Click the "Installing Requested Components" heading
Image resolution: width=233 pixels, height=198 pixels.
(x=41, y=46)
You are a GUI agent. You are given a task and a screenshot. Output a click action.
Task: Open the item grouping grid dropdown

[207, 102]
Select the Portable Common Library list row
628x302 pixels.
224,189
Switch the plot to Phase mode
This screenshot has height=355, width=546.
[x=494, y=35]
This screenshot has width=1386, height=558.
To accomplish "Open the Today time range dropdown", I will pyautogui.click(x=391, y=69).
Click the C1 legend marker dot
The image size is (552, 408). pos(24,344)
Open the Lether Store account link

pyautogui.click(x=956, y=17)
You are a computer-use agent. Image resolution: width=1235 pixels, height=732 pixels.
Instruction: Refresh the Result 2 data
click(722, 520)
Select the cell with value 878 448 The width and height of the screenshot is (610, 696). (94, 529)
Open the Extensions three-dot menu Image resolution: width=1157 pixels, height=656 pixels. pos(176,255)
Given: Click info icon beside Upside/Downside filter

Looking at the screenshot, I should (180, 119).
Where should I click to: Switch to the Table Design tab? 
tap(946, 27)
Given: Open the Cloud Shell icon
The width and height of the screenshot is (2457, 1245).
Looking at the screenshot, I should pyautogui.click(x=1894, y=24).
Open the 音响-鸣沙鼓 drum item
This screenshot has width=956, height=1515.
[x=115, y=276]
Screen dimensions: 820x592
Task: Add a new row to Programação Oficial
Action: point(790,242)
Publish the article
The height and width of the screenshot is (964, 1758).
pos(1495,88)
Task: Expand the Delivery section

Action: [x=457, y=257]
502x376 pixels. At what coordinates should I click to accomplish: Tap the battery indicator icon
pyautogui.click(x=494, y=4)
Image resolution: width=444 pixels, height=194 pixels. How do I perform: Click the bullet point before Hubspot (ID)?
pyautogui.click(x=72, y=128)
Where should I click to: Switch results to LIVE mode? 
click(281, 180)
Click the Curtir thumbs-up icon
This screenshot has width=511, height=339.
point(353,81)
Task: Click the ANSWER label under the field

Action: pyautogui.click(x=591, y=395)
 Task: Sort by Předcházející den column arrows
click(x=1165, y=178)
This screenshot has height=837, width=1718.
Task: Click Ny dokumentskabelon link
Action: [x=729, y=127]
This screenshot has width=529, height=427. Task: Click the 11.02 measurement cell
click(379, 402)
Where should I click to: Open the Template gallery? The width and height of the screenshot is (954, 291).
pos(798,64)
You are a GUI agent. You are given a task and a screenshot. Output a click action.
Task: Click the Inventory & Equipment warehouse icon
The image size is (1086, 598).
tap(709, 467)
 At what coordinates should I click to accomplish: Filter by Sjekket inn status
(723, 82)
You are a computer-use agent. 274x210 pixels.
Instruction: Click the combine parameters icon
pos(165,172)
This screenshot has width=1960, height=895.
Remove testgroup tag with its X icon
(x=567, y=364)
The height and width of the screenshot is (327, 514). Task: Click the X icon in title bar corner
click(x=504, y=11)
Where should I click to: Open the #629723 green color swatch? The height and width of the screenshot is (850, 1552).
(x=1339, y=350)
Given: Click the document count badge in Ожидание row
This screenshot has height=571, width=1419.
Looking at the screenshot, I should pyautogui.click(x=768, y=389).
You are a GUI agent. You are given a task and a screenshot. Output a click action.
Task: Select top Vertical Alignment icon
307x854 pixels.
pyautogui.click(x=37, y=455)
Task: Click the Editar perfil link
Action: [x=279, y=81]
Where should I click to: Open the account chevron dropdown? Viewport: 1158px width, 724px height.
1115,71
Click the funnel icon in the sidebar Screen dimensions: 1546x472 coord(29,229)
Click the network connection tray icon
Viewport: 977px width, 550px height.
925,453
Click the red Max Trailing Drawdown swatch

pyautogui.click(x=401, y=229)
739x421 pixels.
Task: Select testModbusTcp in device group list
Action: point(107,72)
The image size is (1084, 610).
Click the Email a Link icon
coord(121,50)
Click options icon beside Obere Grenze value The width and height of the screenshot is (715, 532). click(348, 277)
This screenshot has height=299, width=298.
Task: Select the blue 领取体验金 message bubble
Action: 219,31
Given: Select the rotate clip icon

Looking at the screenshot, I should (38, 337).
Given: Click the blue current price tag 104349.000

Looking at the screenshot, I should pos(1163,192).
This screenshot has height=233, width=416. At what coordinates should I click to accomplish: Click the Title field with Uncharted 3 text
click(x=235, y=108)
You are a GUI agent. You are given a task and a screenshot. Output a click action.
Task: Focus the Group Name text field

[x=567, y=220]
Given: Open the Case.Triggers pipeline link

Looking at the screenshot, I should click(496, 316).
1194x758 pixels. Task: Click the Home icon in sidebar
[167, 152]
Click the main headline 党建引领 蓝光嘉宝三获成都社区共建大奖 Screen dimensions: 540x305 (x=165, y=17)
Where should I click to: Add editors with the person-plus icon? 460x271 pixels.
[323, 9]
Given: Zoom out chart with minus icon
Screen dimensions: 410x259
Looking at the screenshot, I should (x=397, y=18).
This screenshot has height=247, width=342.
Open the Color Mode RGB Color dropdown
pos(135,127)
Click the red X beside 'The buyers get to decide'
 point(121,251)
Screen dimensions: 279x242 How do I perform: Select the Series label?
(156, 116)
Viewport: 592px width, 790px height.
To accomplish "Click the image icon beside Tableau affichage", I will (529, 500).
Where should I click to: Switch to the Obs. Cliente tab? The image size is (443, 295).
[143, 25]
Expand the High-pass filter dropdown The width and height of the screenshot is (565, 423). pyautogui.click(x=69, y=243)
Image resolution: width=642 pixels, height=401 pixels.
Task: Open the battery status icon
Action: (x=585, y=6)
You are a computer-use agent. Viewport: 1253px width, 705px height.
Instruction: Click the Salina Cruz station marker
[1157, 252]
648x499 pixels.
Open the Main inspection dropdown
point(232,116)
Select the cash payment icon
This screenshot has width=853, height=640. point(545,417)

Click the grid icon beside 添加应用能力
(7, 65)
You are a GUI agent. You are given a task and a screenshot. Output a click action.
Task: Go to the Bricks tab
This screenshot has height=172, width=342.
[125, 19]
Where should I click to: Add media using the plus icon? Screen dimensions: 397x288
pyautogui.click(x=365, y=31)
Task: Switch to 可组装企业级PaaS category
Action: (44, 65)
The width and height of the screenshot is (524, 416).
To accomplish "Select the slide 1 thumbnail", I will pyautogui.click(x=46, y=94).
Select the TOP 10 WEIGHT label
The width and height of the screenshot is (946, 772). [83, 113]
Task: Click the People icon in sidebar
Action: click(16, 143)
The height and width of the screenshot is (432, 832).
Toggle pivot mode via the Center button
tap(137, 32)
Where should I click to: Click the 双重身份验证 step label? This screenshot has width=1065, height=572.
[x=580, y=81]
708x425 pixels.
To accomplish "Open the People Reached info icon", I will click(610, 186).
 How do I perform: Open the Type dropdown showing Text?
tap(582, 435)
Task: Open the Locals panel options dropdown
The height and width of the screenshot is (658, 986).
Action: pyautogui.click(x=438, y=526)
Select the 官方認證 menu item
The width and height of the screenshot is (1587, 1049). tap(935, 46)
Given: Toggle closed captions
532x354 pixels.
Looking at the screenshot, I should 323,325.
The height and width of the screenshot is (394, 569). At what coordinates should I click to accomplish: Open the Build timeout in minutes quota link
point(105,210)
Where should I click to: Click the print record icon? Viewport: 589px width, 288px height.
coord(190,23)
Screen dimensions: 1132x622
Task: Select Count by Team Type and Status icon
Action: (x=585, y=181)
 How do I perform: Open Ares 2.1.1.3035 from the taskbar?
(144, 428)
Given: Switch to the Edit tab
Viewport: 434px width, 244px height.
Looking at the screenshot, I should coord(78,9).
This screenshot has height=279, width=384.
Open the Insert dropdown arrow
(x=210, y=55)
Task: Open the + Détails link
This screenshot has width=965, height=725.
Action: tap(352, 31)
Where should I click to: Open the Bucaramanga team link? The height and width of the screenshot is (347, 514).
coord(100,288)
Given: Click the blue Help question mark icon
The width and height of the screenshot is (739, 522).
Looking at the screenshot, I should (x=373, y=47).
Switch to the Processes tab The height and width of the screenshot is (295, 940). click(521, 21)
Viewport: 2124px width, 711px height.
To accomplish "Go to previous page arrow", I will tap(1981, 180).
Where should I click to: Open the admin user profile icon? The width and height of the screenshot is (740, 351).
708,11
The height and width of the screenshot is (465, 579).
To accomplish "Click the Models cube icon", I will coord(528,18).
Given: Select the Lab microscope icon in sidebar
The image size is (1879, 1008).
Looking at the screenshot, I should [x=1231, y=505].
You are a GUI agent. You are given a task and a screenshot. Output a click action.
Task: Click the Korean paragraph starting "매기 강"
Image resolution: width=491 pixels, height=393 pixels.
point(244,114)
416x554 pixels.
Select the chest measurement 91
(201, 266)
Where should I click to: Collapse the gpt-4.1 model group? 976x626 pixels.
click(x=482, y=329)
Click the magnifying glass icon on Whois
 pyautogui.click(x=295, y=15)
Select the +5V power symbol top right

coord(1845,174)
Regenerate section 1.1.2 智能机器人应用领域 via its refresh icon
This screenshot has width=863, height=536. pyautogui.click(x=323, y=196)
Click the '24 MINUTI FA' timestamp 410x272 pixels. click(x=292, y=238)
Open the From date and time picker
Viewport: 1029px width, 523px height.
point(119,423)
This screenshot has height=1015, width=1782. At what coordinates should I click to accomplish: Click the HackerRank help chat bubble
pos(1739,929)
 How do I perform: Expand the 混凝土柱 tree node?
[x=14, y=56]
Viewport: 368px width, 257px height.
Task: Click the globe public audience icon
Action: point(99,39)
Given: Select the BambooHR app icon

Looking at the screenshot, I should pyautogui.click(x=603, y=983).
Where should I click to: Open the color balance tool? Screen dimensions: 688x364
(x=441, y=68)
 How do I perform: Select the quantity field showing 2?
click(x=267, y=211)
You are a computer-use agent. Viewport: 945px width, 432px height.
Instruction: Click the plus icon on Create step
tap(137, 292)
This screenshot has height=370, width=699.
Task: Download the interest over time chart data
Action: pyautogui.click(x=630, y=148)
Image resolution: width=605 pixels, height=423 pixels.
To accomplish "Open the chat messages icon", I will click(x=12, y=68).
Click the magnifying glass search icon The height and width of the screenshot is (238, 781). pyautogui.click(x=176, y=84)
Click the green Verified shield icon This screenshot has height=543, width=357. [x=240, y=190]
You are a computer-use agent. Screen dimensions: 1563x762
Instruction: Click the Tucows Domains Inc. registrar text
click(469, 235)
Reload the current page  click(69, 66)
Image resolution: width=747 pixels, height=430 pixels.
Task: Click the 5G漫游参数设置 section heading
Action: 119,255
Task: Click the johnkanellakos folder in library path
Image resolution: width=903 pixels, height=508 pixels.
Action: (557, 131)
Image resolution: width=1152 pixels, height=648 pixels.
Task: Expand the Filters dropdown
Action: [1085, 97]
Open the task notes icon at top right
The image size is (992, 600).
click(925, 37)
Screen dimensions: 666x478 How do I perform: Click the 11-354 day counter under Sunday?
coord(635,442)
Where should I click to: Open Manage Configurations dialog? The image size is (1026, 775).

——

Your instructions —
Return every line of the items above that contains the word "resolution", treating case as significant.

Output of the exercise —
Image resolution: width=233 pixels, height=198 pixels.
You are a computer-use agent. Image resolution: width=1235 pixels, height=732 pixels.
Open the Extensions three-dot menu Image resolution: width=1157 pixels, height=656 pixels. pos(176,255)
Image resolution: width=444 pixels, height=194 pixels. How do I perform: Click the bullet point before Hubspot (ID)?
Image resolution: width=642 pixels, height=401 pixels.
Image resolution: width=491 pixels, height=393 pixels.
Image resolution: width=605 pixels, height=423 pixels.
Image resolution: width=747 pixels, height=430 pixels.
Image resolution: width=903 pixels, height=508 pixels.
Image resolution: width=1152 pixels, height=648 pixels.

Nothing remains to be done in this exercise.